La guardarraya limpia, azúcar abanicando, caña de tres trozos, caguazo a las mallas, los tándems están llenos, lo tiró pa’ la tonga, a golpe de mocha, le aplicó la alzadora: fueron sus fórmulas narrativas. Y la fanaticada las asimiló como si siempre hubiera estado esperando por aquellas innovaciones.
Luego incorporó otras frases al estilo de “Adiós, Lolita de mi vida”, su manera peculiar de describir el rey de los batazos.
La magia del deporte fuera incompleta si le faltaran esos motes de cariño con que el público suele identificar a sus favoritos. Y en eso de los bautizos atléticos, Bobby también fue el rey.
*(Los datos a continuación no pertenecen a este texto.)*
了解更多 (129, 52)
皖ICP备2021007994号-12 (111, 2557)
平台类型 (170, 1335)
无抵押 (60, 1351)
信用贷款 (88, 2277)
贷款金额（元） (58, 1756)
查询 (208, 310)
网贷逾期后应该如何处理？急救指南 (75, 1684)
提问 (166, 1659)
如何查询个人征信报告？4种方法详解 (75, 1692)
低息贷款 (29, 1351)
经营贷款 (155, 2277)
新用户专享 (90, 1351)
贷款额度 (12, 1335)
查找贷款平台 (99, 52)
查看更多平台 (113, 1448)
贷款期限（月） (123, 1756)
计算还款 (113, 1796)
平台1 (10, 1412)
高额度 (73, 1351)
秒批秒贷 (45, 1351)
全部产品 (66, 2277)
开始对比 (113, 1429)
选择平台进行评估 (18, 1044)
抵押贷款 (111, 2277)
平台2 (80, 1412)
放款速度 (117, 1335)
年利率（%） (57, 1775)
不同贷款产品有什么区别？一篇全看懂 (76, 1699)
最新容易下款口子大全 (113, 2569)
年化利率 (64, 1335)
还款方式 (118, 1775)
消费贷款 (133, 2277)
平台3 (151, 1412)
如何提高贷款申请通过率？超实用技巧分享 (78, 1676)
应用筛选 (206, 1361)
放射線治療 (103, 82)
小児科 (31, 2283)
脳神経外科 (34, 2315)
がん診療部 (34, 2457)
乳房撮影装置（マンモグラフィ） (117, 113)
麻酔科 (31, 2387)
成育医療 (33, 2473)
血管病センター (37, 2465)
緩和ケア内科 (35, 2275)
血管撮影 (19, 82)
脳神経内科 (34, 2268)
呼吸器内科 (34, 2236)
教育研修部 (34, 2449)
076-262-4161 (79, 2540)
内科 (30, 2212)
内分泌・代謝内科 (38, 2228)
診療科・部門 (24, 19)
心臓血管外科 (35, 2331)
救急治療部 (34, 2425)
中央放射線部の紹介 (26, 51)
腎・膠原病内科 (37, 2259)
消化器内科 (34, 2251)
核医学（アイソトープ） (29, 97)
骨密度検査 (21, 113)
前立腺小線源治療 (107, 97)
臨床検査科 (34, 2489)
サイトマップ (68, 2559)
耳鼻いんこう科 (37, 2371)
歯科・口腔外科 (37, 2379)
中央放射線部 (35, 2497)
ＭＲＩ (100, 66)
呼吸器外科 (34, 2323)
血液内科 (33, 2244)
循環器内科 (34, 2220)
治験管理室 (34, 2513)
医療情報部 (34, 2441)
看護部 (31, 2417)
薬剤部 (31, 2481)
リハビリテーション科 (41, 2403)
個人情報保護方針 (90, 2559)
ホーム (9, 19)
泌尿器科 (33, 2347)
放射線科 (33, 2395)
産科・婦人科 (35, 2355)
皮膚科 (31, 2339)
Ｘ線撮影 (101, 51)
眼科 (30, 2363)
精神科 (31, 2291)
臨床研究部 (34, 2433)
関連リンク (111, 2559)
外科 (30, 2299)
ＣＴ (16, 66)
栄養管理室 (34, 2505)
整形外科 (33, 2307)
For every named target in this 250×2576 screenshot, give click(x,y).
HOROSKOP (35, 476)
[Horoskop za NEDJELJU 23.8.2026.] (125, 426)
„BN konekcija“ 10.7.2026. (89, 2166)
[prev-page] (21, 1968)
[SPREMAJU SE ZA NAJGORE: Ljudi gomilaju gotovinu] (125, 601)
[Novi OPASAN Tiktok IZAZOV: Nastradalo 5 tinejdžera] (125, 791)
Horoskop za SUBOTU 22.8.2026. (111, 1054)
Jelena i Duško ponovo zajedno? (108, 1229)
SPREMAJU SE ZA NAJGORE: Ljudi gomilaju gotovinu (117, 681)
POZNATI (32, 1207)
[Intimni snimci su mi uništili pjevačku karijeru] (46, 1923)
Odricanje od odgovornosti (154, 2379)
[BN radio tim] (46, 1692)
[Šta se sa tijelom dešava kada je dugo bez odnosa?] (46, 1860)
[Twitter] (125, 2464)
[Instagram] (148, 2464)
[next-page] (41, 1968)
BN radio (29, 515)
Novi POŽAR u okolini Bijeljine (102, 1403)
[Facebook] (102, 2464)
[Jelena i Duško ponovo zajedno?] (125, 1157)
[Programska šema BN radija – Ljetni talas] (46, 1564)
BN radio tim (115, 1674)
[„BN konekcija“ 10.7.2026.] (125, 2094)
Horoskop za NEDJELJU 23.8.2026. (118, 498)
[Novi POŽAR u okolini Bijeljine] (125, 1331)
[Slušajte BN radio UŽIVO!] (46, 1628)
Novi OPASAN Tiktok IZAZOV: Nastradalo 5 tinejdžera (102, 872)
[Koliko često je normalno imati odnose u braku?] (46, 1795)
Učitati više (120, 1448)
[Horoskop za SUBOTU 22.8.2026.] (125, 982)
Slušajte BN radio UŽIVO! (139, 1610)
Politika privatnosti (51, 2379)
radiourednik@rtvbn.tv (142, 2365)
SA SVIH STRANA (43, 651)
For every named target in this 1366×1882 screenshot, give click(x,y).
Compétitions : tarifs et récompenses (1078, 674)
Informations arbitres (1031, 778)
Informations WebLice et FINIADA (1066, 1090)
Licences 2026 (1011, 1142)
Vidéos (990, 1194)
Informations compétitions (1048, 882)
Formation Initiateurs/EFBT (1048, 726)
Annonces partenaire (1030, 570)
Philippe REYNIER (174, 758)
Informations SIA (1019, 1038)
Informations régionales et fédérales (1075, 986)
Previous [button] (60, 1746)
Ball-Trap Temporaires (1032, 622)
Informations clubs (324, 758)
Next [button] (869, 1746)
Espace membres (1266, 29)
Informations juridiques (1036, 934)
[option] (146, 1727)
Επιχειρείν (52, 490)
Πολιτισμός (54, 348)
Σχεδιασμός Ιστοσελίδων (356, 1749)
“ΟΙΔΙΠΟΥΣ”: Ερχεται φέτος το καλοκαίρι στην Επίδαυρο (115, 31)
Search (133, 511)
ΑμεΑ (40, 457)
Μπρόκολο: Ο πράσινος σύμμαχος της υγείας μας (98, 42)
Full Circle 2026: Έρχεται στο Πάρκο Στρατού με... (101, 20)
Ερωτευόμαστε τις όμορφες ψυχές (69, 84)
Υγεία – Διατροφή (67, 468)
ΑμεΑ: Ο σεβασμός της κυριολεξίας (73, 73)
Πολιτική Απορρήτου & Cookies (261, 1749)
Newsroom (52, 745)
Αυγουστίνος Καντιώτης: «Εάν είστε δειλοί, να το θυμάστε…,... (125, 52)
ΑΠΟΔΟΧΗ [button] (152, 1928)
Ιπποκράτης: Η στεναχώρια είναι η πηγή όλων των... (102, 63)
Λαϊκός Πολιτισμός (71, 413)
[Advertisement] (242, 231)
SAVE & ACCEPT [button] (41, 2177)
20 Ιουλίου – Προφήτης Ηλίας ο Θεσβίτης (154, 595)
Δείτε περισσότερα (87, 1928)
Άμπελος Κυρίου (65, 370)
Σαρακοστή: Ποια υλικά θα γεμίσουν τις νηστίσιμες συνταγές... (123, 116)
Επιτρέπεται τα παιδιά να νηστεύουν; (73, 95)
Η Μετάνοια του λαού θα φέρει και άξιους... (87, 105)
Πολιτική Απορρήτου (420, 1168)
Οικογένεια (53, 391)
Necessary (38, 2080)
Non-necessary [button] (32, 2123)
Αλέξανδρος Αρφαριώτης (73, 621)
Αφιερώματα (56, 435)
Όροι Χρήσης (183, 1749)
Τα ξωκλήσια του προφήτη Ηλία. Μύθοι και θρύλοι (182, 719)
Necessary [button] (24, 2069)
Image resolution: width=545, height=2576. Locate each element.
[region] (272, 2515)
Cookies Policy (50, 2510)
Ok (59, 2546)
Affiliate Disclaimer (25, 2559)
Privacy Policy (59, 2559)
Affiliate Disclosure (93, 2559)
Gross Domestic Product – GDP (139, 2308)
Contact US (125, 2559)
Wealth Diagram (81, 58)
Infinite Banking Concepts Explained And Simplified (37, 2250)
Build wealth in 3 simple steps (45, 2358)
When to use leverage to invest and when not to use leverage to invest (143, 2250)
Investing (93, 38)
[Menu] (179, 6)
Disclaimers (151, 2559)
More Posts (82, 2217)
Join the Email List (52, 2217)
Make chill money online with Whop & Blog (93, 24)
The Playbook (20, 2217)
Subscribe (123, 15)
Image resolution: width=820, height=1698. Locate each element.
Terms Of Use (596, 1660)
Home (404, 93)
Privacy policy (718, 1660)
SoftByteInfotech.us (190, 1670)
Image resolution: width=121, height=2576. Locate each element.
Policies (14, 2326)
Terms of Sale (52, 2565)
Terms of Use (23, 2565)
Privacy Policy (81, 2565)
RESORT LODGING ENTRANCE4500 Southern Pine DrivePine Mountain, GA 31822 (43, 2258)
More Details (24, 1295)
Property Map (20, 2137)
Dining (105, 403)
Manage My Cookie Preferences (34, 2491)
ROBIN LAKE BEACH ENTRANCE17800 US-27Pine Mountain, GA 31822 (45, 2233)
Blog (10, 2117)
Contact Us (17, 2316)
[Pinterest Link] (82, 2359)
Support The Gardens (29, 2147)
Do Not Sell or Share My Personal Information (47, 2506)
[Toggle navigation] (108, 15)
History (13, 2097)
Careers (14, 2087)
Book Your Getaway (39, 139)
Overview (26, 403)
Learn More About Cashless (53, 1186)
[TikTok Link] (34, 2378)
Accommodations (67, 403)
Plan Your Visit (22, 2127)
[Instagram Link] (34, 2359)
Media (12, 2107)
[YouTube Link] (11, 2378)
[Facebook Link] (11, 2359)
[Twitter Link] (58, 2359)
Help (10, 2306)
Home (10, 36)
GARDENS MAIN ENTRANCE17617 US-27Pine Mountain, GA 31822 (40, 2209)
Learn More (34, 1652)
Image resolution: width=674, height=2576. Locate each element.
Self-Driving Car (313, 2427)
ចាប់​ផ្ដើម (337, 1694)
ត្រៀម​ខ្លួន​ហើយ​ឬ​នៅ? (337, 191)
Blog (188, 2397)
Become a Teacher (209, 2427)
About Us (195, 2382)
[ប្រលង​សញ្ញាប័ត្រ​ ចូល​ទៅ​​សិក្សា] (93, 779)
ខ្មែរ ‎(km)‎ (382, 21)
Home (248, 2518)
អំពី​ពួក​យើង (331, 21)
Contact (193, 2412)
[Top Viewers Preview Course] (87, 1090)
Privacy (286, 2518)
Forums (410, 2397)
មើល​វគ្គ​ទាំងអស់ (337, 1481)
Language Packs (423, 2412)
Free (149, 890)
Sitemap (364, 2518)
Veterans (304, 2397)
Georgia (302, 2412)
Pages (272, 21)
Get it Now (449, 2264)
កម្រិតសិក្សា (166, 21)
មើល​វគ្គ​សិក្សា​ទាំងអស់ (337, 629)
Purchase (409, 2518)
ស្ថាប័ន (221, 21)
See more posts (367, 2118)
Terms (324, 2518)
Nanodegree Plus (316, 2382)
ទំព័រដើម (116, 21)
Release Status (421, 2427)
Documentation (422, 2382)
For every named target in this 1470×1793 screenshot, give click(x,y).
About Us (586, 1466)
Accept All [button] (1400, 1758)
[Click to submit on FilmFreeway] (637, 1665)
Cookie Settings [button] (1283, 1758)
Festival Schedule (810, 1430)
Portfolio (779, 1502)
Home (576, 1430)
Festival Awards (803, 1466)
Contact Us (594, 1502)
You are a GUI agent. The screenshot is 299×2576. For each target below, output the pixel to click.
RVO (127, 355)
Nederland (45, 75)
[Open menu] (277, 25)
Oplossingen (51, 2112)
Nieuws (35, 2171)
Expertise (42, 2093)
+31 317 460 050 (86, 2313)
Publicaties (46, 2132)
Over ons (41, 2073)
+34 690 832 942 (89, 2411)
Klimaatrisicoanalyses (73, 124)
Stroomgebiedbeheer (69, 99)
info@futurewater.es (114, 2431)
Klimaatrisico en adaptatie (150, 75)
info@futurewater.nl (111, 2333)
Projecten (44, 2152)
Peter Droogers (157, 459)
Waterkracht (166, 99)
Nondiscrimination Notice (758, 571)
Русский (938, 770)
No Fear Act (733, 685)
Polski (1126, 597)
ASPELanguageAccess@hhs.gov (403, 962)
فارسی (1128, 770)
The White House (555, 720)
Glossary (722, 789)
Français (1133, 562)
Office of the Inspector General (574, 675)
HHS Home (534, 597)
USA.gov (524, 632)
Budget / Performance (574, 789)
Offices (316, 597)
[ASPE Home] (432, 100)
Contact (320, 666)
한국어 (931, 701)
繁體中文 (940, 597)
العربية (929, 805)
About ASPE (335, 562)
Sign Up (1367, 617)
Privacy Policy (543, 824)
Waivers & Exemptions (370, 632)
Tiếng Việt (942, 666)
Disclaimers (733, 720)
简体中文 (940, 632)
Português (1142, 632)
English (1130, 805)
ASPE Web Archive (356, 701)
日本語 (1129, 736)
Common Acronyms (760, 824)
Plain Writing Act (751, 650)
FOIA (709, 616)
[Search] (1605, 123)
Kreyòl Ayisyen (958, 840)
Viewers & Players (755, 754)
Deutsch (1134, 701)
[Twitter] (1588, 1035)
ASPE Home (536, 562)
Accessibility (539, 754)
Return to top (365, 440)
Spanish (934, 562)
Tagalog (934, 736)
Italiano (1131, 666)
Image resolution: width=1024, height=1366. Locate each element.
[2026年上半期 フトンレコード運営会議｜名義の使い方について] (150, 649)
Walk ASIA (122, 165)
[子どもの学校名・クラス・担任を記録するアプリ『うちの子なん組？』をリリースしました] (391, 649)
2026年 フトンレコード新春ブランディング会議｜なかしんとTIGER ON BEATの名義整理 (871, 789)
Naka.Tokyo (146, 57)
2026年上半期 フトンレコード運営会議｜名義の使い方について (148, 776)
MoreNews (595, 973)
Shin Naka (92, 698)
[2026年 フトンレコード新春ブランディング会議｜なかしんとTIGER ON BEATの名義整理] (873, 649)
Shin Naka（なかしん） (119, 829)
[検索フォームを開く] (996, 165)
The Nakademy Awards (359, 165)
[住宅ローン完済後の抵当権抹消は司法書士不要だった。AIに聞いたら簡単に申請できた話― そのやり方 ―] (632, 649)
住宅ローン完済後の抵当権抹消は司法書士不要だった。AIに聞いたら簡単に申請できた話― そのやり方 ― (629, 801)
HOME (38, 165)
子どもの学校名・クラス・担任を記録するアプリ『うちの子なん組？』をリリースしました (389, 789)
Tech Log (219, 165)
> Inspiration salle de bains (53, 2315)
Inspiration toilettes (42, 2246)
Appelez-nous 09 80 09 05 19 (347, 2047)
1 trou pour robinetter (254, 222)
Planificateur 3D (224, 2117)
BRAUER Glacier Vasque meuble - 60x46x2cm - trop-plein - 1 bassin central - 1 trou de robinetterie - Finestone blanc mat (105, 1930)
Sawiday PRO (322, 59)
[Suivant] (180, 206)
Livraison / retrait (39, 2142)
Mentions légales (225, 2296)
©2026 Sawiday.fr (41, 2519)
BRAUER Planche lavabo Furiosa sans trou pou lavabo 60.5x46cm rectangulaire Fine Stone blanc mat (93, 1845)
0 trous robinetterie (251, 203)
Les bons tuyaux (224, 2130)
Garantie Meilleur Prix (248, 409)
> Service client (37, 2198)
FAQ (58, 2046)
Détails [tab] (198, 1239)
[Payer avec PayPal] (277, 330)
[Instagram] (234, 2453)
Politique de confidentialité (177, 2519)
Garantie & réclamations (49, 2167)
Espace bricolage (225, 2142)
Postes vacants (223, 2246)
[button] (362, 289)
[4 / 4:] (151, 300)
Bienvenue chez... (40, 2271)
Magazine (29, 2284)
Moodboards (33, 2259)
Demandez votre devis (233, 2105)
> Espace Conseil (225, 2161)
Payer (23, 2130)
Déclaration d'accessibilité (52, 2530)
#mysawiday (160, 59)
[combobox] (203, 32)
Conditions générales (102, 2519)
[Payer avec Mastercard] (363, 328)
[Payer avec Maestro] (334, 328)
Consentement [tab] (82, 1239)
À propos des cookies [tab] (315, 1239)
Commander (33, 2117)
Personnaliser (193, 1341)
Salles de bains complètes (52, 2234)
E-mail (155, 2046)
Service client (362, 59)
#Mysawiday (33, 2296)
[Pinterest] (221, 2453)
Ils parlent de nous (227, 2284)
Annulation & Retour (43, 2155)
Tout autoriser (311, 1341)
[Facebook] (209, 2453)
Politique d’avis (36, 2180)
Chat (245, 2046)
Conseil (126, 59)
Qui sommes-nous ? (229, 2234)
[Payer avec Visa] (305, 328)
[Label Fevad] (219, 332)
Ahí están para los anales del deporte nacional El Señor Pelotero, El Gamo de Jovellanos, El Gigante del Escambray, Los Tres Mosqueteros, La Explosión Naranja o El Señor Jonrón.
O la Trituradora Villareña, aquella especie de Dream Team criollo que molía a palos a los pitchers rivales en la Selectiva de 1978.
El gran Elio Menéndez (1930-2020), quien tuvo la suerte de compartir tristezas cuando quien sería Bobby solo era Juanito, el hijo del barbero en el barrio habanero de Juanelo, nos lo devolvió a la memoria a un grupo de contertulios un día antiguo de noviembre.
Contó del adolescente que armado de una lata y un palo describía sus primeros partidos en el terreno del capitalino club Ferroviarios, y del joven aprendiz de barbero que llegó hasta la osadía de arreglar el cabello de los difuntos en busca de los centavos necesarios para sacarse el título de locutor.
Según Elio, su amigo de correrías beisboleras y periodísticas, Bobby comprendió que su imagen no era televisiva y le sacó su enjuto cuerpo al “vidrio”. Lo suyo era la magia de televisar con la palabra.
Salamanca era tan profesional, y me vuelvo a remitir a la cátedra de Menéndez, que no necesitó plagar su narración con seis tipos diferentes de lanzamientos saliendo de la mano de los pitchers para que su voz fuera la más verídica.
Tuve la suerte de comenzar a escuchar la pelota por la radio cuando Bobby Salamanca escribía su leyenda del micrófono.
Y me di baja de la hermandad de los radioescuchas del béisbol cuando Bobby se fue. Así de sencillo.